The Other America

For many who marched and supported the civil rights movement the election of Barak Obama as president has fulfilled the Dream that Martin Luther King Jr. declared in his speech at the Lincoln Memorial. In March of 1968 at Grosse Pointe High School in Grosse Pointe Michigan Dr King began to address other pervasive problems and conditions occurring in the United States. The conditions he described closely parallel the economy the United States is grappling with today. He titled the speech “The Other America”. Here is how he outlined the other America.
“In this other America, thousands and thousands of people, men in particular walk the streets in search for jobs that do not exist.
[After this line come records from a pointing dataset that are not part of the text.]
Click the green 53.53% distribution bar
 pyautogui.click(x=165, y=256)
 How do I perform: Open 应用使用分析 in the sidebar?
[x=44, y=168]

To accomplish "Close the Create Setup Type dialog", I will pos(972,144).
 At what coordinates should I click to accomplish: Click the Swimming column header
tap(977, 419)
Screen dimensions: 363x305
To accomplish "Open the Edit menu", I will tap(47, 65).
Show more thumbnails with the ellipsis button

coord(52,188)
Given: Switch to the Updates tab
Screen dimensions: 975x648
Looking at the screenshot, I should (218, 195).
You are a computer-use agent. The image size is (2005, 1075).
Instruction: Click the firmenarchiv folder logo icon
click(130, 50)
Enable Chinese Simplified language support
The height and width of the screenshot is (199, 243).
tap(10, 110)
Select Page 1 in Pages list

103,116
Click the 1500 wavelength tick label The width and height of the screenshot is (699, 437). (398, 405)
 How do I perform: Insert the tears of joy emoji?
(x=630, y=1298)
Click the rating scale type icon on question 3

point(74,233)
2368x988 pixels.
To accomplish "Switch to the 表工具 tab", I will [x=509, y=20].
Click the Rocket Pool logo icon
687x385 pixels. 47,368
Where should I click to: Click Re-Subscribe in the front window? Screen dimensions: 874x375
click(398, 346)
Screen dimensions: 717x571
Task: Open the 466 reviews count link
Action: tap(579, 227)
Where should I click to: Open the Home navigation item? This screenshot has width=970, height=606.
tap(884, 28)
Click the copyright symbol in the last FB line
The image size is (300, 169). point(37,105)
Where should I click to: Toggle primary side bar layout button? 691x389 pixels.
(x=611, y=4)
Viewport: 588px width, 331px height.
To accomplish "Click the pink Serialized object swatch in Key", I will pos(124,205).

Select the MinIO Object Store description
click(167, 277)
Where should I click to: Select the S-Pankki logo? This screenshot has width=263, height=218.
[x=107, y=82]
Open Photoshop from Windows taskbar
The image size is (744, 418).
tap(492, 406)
In this other America, millions of people are forced to live in vermin-filled, distressing housing conditions where they do not have the privilege of having wall-to-wall carpeting, but all too often, they end up with wall-to-wall rats and roaches. . . In this other America, thousands of young people are deprived of an opportunity to get an adequate education. Every year thousands finish high school reading at a seventh, eighth and sometimes ninth grade level. Not because they're dumb, not because they don't have the native intelligence, but because the schools are so inadequate, so over-crowded, and so devoid of quality … that the best in these minds
can never come out. Probably the most critical problem in the other America is the economic problem. There are so many other people in the other America who can never make ends meet because their incomes are far too low if they have incomes, and their jobs are so devoid of quality. And so in this other America, unemployment is a reality and under-employment is a reality.”
In the Grosse Pointe speech he said, “I am cognizant of the interrelatedness of all communities and states. We are caught in an inescapable network of mutuality, tied in a single garment of destiny. Whatever affects one directly affects all indirectly.” When he was killed Dr. King was addressing unemployment, politics and the interrelatedness of world conditions.” it's alright to talk about integrated schools and in integrated lunch counters,” he said, “. . . I will continue to work for, but I think it would be rather absurd for me to work for integrated schools and not be concerned about the survival of the world in which to integrate. “As we commemorate Dr King let us not forget what he stood for which was “Brotherhood “and the conditions that impact all people.